Rhinosinusitis SOAP Note Sample Report

DATE OF SERVICE: MM/DD/YYYY

SUBJECTIVE: This is a (XX)-year-old male seen in followup for possible worsening of obstructive sleep apnea. The patient initially presented prior with a chief complaint of chronic rhinosinusitis and nasal congestion along with worsening obstructive sleep apnea. The patient has had a known diagnosis of obstructive sleep apnea since about 16 years ago. He has been on CPAP since that time.

However, over the past year or so, he has noted that the CPAP machine has become less effective for him. He also notes chronic nasal congestion with a sensation of continued nasal drainage. He denies frank facial pain or headaches. Because of his symptoms, he subsequently was sent for a CT scan of the sinuses as well as repeating of the sleep study, since he has not had one for the last 16 years or so. He returns in followup following the CT scan.

In the interim, the patient continues to note continued nasal congestion and drainage. He is on a nasal steroid spray along with Allegra that he takes daily. He has been taking these medications for the last year or so with minimal benefit in nasal symptoms. He also notes continued daytime somnolence and feels that he is requiring a lot more hours of sleep in order to feel rested the following morning.

The CT scan that was obtained demonstrated pansinusitis with an obstructing mucous retention cyst in the left maxillary sinus that is obstructing the ostiomeatal complex on the left side. However, on our review of the CT scan, there seems to be a mild mucosal thickening of the maxillary sinuses bilaterally, left greater than right, with some mucosal thickening of the left ethmoid sinus. We do note the mucous retention cyst that is in the left maxillary sinus that is indeed obstructing the ostiomeatal complex.

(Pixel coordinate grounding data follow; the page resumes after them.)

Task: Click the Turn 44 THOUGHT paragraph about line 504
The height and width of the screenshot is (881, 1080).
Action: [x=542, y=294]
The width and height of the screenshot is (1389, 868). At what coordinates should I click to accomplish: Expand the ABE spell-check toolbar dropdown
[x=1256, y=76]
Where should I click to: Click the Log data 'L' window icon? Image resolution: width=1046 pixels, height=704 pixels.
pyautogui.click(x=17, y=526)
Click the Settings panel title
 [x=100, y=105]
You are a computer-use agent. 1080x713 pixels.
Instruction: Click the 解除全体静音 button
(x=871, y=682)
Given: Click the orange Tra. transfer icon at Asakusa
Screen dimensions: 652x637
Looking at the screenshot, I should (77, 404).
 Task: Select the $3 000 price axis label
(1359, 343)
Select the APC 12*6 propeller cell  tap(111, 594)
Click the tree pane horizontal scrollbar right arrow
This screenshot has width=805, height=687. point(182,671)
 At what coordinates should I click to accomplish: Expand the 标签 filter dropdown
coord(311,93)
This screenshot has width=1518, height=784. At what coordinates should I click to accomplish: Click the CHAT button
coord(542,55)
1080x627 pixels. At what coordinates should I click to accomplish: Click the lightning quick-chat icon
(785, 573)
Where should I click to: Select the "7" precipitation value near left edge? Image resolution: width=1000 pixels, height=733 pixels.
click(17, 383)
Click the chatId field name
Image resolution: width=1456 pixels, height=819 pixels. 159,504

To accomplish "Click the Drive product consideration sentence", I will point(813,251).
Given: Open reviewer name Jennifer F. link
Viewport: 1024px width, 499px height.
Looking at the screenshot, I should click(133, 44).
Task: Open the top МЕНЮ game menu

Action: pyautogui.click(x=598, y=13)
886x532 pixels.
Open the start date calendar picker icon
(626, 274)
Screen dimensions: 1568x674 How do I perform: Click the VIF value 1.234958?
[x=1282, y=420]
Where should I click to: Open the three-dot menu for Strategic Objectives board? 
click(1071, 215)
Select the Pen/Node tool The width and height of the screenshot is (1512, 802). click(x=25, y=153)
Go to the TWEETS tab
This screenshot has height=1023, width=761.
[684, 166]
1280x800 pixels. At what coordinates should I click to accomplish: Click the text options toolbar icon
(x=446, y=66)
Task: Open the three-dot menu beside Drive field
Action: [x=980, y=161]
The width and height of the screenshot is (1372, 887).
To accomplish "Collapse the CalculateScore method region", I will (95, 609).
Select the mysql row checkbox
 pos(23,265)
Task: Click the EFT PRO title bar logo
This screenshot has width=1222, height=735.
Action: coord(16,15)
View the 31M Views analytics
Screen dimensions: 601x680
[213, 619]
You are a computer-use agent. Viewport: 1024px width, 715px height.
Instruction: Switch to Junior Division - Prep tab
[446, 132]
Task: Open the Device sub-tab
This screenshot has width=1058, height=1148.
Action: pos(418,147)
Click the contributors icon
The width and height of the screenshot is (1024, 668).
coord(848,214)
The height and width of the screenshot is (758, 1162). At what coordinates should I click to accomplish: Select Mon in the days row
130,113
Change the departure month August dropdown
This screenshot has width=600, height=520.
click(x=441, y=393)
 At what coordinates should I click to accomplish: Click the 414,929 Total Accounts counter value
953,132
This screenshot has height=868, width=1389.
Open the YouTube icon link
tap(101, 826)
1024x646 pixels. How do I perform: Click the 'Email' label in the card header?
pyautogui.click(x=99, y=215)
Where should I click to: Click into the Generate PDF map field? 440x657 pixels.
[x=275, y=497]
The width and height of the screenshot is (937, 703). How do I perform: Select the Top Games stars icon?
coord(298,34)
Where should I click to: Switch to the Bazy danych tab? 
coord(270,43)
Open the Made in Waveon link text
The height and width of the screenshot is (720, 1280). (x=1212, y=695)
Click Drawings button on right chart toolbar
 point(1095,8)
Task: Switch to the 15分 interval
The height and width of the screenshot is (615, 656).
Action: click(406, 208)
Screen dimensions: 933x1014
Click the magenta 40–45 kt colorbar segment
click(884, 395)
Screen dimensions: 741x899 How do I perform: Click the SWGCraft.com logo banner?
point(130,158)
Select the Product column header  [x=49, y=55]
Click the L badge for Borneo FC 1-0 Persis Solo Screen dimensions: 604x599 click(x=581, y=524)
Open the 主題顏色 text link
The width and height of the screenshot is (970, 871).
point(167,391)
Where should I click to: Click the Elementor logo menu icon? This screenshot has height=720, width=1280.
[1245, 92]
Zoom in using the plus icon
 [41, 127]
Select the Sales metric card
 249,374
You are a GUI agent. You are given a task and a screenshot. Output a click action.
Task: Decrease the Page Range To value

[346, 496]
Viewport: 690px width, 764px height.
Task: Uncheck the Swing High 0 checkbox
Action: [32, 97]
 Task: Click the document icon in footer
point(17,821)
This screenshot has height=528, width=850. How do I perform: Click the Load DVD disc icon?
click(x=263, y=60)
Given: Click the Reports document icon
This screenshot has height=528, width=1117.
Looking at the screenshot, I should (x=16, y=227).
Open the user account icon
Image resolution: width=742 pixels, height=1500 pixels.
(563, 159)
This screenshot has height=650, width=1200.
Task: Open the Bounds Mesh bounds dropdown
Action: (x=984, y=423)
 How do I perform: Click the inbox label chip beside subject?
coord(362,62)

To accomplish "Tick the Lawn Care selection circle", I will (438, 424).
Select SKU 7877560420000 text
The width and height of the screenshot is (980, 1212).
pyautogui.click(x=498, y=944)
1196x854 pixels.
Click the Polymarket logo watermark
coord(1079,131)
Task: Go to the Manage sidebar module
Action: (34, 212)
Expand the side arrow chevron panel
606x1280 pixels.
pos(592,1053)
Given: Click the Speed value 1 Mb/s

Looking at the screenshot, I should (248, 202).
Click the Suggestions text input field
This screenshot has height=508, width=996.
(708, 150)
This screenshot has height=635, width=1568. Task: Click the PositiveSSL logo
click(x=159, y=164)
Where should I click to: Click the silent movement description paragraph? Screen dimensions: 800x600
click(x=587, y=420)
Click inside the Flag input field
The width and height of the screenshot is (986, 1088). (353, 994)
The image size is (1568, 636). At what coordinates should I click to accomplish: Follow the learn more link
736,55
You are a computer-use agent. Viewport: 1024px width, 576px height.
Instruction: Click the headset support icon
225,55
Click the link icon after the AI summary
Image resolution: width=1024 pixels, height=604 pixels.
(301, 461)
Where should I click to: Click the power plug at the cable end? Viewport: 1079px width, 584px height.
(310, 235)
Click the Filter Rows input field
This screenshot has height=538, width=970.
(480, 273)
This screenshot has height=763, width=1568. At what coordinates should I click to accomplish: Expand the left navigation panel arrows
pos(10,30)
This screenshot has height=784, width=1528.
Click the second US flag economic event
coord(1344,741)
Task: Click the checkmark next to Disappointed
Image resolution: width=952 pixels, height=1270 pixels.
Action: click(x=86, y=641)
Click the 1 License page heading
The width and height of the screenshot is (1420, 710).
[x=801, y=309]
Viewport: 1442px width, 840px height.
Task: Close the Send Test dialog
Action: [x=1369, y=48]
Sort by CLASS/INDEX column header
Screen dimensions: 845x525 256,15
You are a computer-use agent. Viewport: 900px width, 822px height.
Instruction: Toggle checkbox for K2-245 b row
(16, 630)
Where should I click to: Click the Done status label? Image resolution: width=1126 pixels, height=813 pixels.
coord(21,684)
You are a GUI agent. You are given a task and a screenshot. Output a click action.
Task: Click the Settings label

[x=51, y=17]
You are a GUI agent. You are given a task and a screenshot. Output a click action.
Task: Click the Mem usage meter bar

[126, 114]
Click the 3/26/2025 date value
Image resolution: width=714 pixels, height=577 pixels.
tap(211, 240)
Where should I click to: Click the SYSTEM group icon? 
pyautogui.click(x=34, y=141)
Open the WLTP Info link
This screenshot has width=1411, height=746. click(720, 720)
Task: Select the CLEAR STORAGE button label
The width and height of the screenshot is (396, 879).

Of note, the CT scan also notes a possible pituitary mass that is eroding the sella turcica as well as the bone of the sphenoid sinus. The patient has no previous studies that we can see; however, upon questioning the patient, he states that he has a known diagnosis of a prolactinoma and is followed by an endocrinologist. He states that the last CT scan he has had was about one or two years prior and, according to the patient, showed that the mass was smaller than on previous exam.

OBJECTIVE: On physical examination, the patient is well developed, well nourished, in no acute distress. Extraocular movements are intact. Visual field exam shows no evidence of hemianopsia. He has full visual field acuity bilaterally. Nasal exam demonstrates pink mucosa without any evidence of nasal drainage. The turbinates are moderately sized. On oral exam, the patient with a long uvula and redundant soft tissue. Tonsils are 1+. The neck is soft and supple. There is no palpable lymphadenopathy. The patient has full range of motion of the neck.

ASSESSMENT AND PLAN: This is a (XX)-year-old gentleman who was referred to us with chronic rhinosinusitis as well as worsening of his obstructive sleep apnea. He was also noted to have a pituitary mass on CT scan that is eroding the bone of the sella turcica.

In regards to the rhinosinusitis, we recommend continuing the nasal steroid sprays and the Allegra. We will readdress this rhinosinusitis once the patient comes back for further evaluation. The plan is to make sure that the patient undergoes the repeat sleep study and to return to our clinic after the sleep study is performed.

In regards to the pituitary mass that the patient states is a known prolactinoma, we recommend that the patient get a copy of his CT scan obtained here and bring it to his own endocrinologist to ensure that the mass has not changed in size or depth of invasion. The patient fully understands the importance of doing this and agrees to that plan.